A twice-refocused spin-echo (SE) sequence (Reese et al., 2003) has been proposed to effectively reduce the eddy currents, but requires a longer echo time (TE) than a conventional single SE sequence with identical diffusion-weighting, thus resulting in a lower signal-to-noise ratio (SNR). Other correction methods require the acquisition of eddy current-induced magnetic field profiles for each diffusion-weighting direction (Jezzard et al., 1998) or the acquisition of pairs of diffusion-weighted images with low and high diffusion-weighting (Haselgrove and Moore, 1996), with opposite phase-encoding directions (Andersson et al., 2003), or with opposite diffusion-weighting directions (Bodammer et al., 2004; Shen et al., 2004), all of which result in a substantially lengthened acquisition time. Post-processing methods based on cross-correlation (Haselgrove and Moore, 1996; Bastin, 1999) or mutual information (Horsfield, 1999; Rohde et al., 2004; Ardekani and Sinha, 2005) typically involve the coregistration of non-diffusion-weighted and diffusion-weighted images with highly variable contrasts and are generally computationally intensive. Furthermore, most existing methods only correct for either susceptibility- or eddy current-induced distortions. Chen et al. (2006) developed an efficient correction method that uses a non-diffusion-weighted magnetic field (B0) map acquired in vivo as well as diffusion-weighted B0 maps acquired on a phantom with the same diffusion-weighting scheme as the DTI acquisition to correct for the susceptibility- and eddy current-induced distortions, respectively. However, this initial implementation only accounted for the eddy current-induced linear gradients, whereas higher-order terms were neglected, as is the case with most other correction methods (Jezzard et al., 1998; Haselgrove and Moore, 1996; Andersson et al., 2003; Bastin 1999; Rohde et al., 2004; Papadakis et al., 2005; Zhuang et al., 2006).
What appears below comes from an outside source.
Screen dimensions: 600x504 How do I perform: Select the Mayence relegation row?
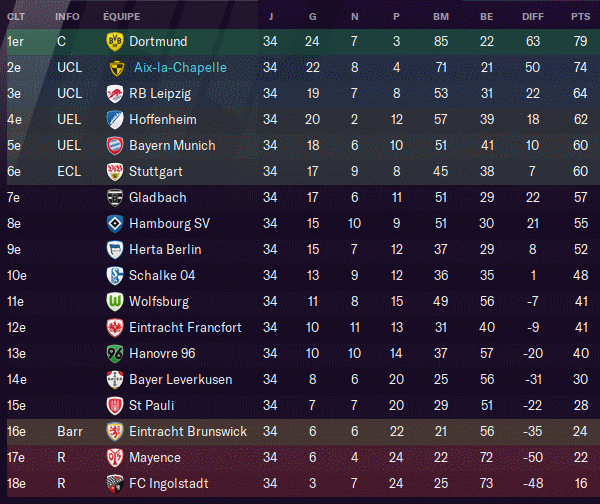(x=300, y=458)
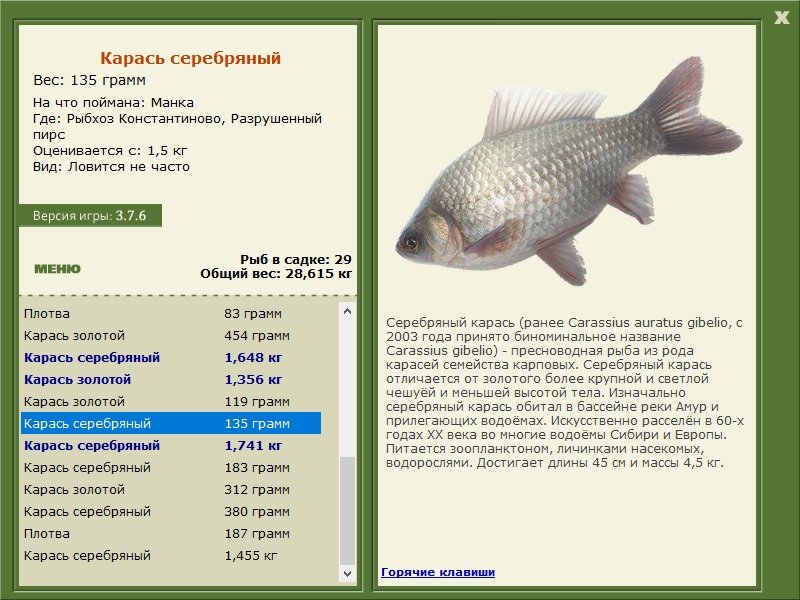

The combination of parallel imaging techniques such as sensitivity encoding (SENSE) (Pruessman et al., 1999) with DTI acquisitions (Bammer et al., 2002; Jaermann et al., 2004) has reduced the overall distortions for the same imaging matrix size because of the shortened readout window. However, this benefit is offset by the increasing demand for higher spatial resolution. As such, significant distortions remain or are exacerbated at high resolution. In this report, we thus apply a comprehensive approach that corrects for both susceptibility-induced and high-order eddy current-induced distortions to high-resolution SENSE DTI acquisitions, and demonstrate its effectiveness, efficiency, and reliability in vivo as well as its advantages over the commonly used twice-refocused SE sequence.[TKT2]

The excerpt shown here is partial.